鹿之助と狼ノ介の一騎討ち・3

狼ノ介、品川大膳は強力の持ち主だと言う事は尼子家でも有名です。武器を捨てて組手にて力でねじ伏せようと言うのでしょう。しかし相手は尼子家の勇将山中鹿之助、これを受けながらもしっかりと対策は考えてあります。だてにドMとか言われてない

組み手にて決着をつけると決まった二人は馬を降ります。が、そこで素早く狼ノ介は鹿之助に飛びついて力任せに投げつけ上に乗りました。

「勝ったぞ!鹿之助、覚悟!」

「愚かなり狼ノ介!喰らえ!」

下になった鹿之助、すかさず隠し持っていた脇差を抜いて狼ノ介の腿を貫きました。突如襲った痛みに狼ノ介はひるみます。その隙を逃さず態勢を変えた鹿之助、見事狼ノ介の首を取ったのでした。

この話は後続にいた毛利本隊まで届いてしまい、

「我ら援軍も待たずに無様な一騎討ちを仕出かしおって。士気が下がるわ!」

と、本体は進軍をいったん留めてしまい、あわれ狼ノ介のいた益田隊はこの日の戦に大敗したとの話です。

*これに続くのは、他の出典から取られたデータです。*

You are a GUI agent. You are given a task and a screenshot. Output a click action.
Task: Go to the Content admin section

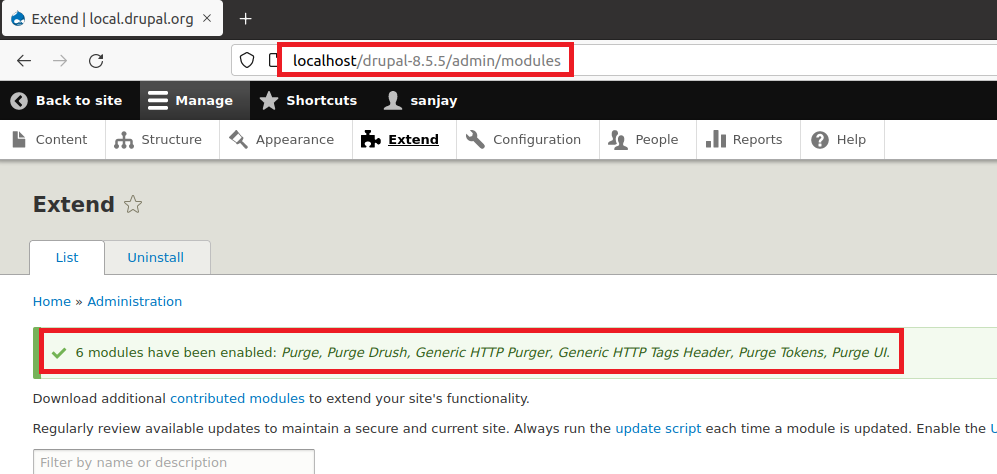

そんな鹿之助と狼ノ介の一騎打ちにおける話ですが、最初にも書きました通りこの記述は尼子側のもの。毛利側の記述では「果敢にも一騎打ちを挑んだ狼ノ介に卑怯にも秋上が矢を射かけて邪魔をしたので、狼ノ介は奮戦したが敗れてしまった」となっています。

こんな風に一つの戦を二つの面から見る事が出来るのは中々面白いものがありますね。とりあえずこの戦で、山中鹿之助の名は大きく広まる事になったのでした。